Mon Nov 10 15:39:15 PST 2008

I have a simple test .ll file that does something like..

int i = 0;
if (argc < 1) i++; else i = foo(i);
if (argc < 2) i++; else i = foo(i);
if (argc < 3) i++; else i = foo(i);
if (argc < 4) i++; else i = foo(i);
return i;

It gets optimized to just..

return 4;

opt -atomic-region-clone -mem2reg -predsimplify -simplifycfg -instcombine

.. where -atomic-region-clone is a pass I've written (-mem2reg to
clean up the PHIs I reg2mem'd). My pass inserts a custom atomic_begin
instruction and a couple intrinsics to help start/rollback a region of
code.

The optimized .ll code is roughly..

entry:
  ; start an atomic region at %atomic, rollback to %original_code
  atomic_begin label %atomic, %original_code
atomic:
  %c = icmp slt i32 %argc, 1
  br i1 %c, label %done, label %abort
done:
  call void @llvm.atomic.end( )
  ret i32 4
abort:
  ; undo all work since atomic_begin and continue at %original_code
  call void @llvm.atomic.abort( )
  unreachable
original_code:
  ; the original compiled method

A few things happening with each optimization pass:
1) -atomic-region-clone duplicates the method and removes untaken
branches (the foo() cases)
2) -predsimplify propagates the "i must be less than 1" information
and gets rid of comparisons
3) -simplifycfg eliminates the newly created "br i1 true" branches
4) -instcombine sees a sequence of 0 + 1 + 1 + 1 + 1 and makes it 4

The optimizations are run on both original_code and the atomic code,
but there's still a huge mess in original_code. (I've attached the
original and optimized output for those curious.) Just for fun, I ran
things with -std-compile-opts and it wasn't much better.

But back to the original question.. what would LLVM need to do this
without the -atomic-region-clone pass that uses hardware support for
rollback.
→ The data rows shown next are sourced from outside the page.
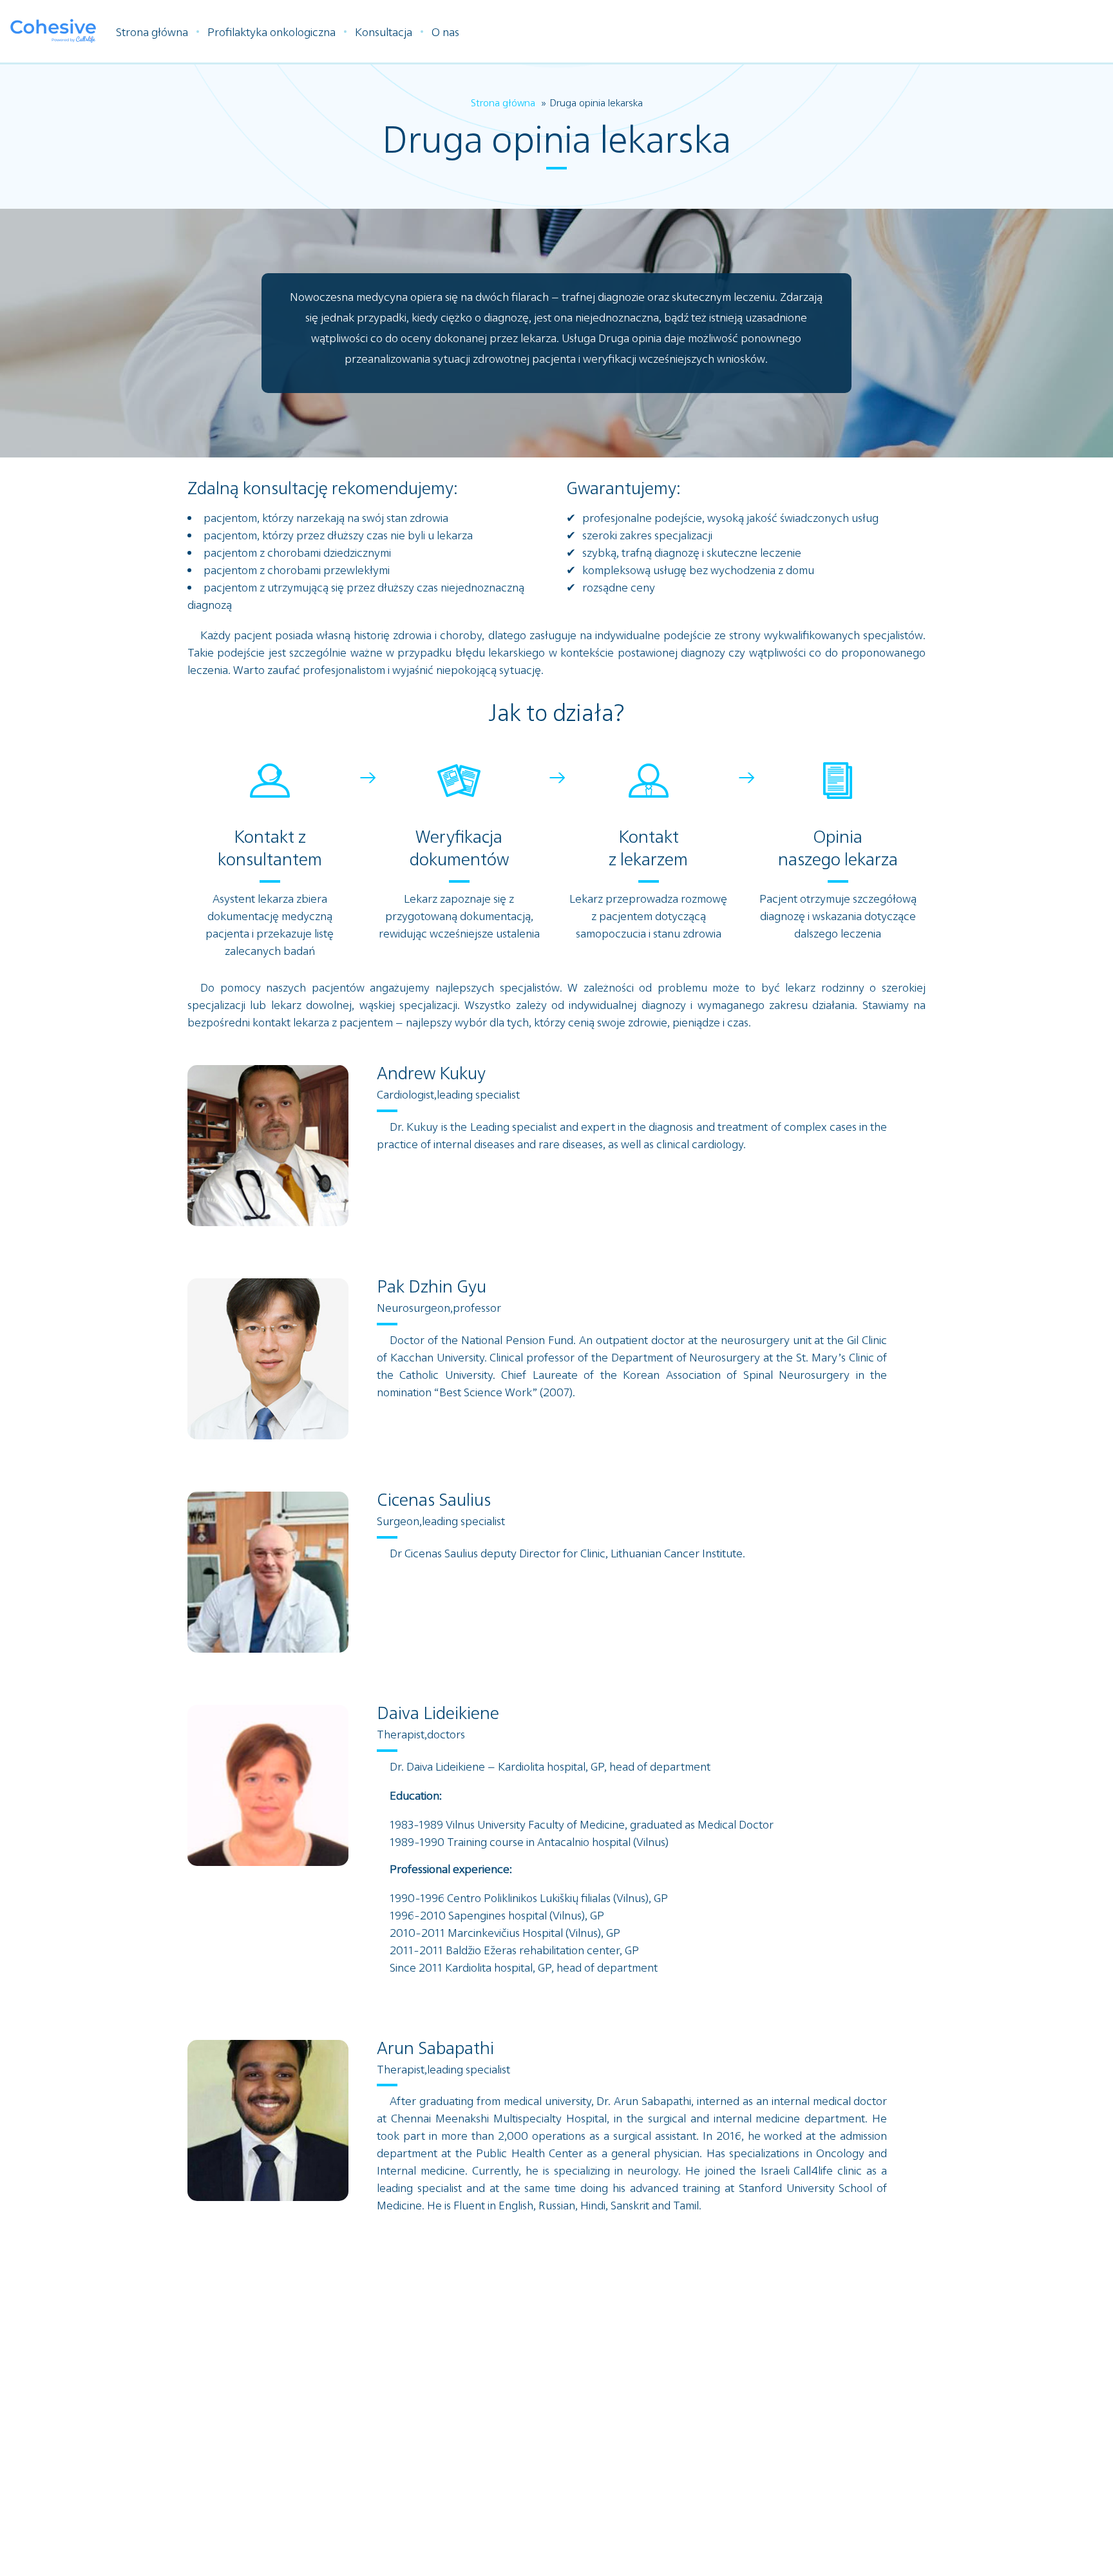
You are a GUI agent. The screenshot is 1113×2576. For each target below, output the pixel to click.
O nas (445, 31)
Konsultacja (383, 31)
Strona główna (152, 31)
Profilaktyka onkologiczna (271, 31)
The resulting optimized code doesn't have very much in the
atomic region -- just a compare and branch. (Arguably the compare
could be shared across the atomic and original_code perhaps by PRE.)
So it's not like the hardware is being used much in this case to undo
much/any work at all.

Is there current work towards something that can do this kind of
optimization? Seems like something to do with the profiling interface
for feedback directed optimizations, but last I heard there hasn't
been much activity there.. ?

Ed